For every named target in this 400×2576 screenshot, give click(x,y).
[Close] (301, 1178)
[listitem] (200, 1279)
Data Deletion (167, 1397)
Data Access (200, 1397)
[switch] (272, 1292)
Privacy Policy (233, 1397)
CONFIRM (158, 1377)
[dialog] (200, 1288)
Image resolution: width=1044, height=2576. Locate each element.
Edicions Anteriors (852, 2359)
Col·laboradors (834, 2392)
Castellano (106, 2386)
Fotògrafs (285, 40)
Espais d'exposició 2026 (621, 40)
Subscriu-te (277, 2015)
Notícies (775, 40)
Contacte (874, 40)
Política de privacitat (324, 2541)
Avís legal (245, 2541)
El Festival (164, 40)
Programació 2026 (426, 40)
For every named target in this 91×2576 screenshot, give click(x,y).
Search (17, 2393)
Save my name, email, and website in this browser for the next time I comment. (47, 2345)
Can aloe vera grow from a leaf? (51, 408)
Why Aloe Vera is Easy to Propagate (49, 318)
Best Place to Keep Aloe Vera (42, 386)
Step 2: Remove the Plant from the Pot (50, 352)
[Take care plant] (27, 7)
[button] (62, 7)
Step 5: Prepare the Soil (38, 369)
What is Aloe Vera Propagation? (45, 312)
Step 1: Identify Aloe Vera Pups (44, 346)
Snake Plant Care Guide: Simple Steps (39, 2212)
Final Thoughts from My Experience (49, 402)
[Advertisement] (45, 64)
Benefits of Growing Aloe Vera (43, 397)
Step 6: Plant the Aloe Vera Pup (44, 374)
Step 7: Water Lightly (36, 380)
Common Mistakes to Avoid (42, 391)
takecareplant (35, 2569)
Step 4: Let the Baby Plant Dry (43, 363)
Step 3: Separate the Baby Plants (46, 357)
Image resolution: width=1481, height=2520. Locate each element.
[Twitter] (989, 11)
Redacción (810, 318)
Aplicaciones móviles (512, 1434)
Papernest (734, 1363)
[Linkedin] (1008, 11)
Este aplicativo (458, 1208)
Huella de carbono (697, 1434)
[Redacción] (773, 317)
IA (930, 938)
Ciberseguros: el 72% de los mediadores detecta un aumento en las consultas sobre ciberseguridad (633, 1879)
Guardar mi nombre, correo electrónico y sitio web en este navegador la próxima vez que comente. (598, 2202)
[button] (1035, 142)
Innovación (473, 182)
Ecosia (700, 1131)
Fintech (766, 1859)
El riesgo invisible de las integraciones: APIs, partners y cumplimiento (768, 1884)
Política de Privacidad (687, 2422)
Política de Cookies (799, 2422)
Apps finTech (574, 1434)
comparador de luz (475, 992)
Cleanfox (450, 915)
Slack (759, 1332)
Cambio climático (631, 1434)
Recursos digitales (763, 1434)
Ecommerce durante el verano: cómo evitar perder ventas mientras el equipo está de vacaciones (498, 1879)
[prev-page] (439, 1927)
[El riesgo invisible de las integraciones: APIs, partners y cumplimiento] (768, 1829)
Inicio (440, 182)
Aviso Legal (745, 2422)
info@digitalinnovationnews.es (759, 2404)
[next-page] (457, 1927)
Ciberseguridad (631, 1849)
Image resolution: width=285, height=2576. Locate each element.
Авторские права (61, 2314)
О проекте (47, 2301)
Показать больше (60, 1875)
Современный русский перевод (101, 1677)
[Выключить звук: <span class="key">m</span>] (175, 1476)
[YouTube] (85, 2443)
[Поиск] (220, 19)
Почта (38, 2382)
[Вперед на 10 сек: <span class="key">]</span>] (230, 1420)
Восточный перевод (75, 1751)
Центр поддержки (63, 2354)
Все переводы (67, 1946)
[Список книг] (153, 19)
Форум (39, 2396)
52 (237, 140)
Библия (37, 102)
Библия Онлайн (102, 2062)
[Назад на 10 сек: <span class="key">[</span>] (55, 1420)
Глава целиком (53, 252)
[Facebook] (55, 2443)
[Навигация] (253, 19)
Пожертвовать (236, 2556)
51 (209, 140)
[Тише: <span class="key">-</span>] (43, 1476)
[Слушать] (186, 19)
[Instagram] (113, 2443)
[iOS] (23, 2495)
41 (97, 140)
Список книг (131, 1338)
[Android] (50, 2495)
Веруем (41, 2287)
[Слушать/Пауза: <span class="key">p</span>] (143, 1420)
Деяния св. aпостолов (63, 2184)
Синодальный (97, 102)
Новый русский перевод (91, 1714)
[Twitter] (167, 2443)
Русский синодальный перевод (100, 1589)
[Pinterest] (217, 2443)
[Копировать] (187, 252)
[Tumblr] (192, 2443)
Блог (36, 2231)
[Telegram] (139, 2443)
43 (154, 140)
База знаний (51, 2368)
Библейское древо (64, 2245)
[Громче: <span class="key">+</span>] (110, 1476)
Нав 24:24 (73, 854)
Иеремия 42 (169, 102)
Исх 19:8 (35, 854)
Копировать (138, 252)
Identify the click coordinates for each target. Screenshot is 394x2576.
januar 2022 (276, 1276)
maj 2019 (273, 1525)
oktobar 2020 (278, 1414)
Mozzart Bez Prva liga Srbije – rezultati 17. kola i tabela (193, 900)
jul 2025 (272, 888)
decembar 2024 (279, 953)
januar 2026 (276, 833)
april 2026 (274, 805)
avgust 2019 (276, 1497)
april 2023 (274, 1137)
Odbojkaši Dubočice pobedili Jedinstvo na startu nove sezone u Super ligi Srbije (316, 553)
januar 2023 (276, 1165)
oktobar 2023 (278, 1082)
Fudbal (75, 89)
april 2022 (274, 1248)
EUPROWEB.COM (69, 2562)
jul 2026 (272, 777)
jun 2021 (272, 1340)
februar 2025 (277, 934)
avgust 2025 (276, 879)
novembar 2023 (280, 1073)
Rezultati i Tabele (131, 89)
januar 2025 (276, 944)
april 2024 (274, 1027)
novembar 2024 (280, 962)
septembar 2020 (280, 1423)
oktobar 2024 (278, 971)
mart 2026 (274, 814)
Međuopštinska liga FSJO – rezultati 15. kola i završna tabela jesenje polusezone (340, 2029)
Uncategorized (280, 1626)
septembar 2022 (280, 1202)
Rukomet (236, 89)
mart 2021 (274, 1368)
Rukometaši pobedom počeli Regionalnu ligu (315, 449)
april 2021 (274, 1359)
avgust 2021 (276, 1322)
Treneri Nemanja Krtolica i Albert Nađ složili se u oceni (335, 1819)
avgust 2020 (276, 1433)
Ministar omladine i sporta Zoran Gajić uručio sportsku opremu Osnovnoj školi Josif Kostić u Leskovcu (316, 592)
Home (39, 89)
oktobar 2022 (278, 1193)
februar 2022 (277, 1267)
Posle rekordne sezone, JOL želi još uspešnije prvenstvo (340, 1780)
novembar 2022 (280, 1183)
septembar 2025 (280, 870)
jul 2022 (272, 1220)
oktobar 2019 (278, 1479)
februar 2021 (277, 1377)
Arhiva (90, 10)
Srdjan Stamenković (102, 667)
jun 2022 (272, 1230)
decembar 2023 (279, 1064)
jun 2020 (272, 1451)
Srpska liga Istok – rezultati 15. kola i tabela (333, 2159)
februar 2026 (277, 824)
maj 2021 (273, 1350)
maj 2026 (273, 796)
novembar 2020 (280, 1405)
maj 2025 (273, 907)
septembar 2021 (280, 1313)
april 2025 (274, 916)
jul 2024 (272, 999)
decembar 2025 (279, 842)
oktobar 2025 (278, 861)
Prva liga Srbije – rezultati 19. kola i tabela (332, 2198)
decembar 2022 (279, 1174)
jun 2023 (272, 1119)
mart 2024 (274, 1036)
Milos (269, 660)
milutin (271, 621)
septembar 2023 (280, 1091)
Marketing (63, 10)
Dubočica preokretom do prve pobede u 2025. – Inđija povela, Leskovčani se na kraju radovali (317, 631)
____
§ **PROBLEM TO SOLVE**
Using the records above, work out how many lines hold the string "februar"; answer with that number alone.

§ **THE ANSWER**
4